(TheLibertyRevolution.com)- Jason Furman, the former chairman of President Barack Obama’s Council of Economic Advisors warned last week of a pending credit crunch that will make it harder for small businesses and lower-income individuals from obtaining loans from small or regional banks.
Furman, a professor of economics at Harvard University, appeared on “CNN This Morning” last Thursday where co-host Poppy Harlow asked Furman if Federal Reserve chairman Jerome Powell was correct when he recently said that the US banking system was “sound and resilient” and had “strong capital and liquidity.”
Furman said he would answer Powell’s two assertions separately, noting that people’s money is “absolutely” safe in the bank as up to $250,000 is insured. He said he believes that the Federal Reserve will ensure that every depositor has access to their money.
However, Furman noted that the more important question is whether banks will continue lending and if they do, how much will they be willing to lend.
Furman suggested that banks are likely to lend less than they used to, adding that what the Fed doesn’t know is how big of a credit crunch reduced lending will have on the economy.
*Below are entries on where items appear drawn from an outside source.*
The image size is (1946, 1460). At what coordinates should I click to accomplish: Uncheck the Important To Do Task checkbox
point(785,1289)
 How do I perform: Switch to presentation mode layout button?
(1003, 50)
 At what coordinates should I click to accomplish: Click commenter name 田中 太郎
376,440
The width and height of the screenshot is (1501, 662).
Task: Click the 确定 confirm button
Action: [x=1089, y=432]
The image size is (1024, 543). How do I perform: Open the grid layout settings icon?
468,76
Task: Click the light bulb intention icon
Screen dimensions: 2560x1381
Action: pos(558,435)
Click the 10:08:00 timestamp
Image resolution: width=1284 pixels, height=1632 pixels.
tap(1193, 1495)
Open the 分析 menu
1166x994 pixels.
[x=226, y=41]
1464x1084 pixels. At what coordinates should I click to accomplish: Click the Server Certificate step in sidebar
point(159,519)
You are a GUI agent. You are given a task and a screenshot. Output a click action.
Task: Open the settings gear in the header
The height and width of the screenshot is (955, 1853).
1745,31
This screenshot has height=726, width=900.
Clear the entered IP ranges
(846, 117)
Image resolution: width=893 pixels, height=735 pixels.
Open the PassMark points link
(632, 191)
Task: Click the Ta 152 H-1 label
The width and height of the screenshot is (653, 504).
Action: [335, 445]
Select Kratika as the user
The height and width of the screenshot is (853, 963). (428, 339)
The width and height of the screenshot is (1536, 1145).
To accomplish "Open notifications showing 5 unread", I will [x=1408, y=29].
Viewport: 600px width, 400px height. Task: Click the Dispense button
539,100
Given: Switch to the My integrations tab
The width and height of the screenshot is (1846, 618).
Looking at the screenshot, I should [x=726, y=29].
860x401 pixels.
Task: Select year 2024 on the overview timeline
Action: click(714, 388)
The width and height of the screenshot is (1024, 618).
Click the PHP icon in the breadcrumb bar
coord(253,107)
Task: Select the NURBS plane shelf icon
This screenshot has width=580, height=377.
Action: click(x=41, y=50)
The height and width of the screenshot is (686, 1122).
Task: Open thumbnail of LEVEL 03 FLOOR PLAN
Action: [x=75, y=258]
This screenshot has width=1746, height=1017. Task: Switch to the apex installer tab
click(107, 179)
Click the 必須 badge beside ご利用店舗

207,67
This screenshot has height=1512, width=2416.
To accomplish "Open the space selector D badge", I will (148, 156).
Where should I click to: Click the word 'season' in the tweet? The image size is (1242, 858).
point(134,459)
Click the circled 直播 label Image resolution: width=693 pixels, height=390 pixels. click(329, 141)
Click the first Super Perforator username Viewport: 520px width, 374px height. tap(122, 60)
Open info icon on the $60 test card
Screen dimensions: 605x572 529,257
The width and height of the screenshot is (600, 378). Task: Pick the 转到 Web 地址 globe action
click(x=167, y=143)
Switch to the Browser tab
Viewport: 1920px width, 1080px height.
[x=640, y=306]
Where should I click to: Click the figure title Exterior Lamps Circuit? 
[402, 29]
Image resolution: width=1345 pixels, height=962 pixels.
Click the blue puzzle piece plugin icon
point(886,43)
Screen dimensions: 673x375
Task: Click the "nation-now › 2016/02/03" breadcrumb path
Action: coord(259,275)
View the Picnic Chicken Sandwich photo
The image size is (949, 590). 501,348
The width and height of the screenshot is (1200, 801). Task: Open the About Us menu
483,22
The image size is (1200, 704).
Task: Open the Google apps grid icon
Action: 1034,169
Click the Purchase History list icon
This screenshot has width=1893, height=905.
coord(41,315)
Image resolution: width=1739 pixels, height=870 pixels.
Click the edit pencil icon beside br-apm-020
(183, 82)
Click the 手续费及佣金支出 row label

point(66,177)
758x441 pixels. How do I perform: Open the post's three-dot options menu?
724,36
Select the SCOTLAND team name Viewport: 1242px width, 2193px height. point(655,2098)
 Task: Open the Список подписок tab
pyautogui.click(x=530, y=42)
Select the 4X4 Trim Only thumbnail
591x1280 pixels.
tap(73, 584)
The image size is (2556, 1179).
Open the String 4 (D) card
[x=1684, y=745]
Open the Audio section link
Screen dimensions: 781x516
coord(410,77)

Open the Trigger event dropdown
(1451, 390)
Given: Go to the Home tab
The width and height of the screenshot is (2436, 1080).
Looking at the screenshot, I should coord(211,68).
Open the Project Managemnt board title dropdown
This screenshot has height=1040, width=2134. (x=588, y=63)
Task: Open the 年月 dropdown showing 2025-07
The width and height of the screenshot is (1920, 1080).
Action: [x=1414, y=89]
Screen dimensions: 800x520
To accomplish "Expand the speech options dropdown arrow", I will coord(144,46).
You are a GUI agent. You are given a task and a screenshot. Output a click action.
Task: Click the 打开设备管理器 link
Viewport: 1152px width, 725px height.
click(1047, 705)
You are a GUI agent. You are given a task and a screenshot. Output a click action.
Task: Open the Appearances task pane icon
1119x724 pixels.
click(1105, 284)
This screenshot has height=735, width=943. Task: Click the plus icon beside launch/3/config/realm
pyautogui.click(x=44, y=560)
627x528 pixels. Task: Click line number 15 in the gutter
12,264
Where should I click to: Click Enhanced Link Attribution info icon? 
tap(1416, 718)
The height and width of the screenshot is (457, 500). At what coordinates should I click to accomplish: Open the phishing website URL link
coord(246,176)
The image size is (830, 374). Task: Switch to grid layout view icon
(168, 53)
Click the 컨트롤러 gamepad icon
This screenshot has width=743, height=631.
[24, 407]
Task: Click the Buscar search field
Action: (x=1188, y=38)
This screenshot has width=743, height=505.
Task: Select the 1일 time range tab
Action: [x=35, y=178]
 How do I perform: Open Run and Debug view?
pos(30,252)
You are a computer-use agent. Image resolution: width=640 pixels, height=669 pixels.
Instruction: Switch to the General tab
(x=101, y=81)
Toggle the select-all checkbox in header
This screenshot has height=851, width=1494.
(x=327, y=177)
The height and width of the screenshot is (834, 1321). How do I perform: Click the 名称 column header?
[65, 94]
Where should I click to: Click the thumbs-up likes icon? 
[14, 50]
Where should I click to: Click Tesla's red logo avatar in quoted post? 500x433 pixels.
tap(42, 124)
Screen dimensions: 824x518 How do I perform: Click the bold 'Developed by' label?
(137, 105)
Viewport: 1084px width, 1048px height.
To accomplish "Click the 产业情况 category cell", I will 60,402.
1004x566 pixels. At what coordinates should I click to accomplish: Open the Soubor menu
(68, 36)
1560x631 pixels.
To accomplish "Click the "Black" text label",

Harlow pointed out that when Chairman Powell was on “CNN This Morning” the previous week, he said pulling back on lending “always hurts” smaller companies and “more vulnerable folks.” Only the “big guys” won’t get hurt by it.
Furman agreed, noting that large companies can borrow in the bond market where interest rates have fallen. He said those getting loans from “really big” banks will probably be okay. But for those applying for loans from a regional bank or a smaller bank, while the interest rate posted may look fine, the bank may not be willing to approve a loan at the interest rate posted.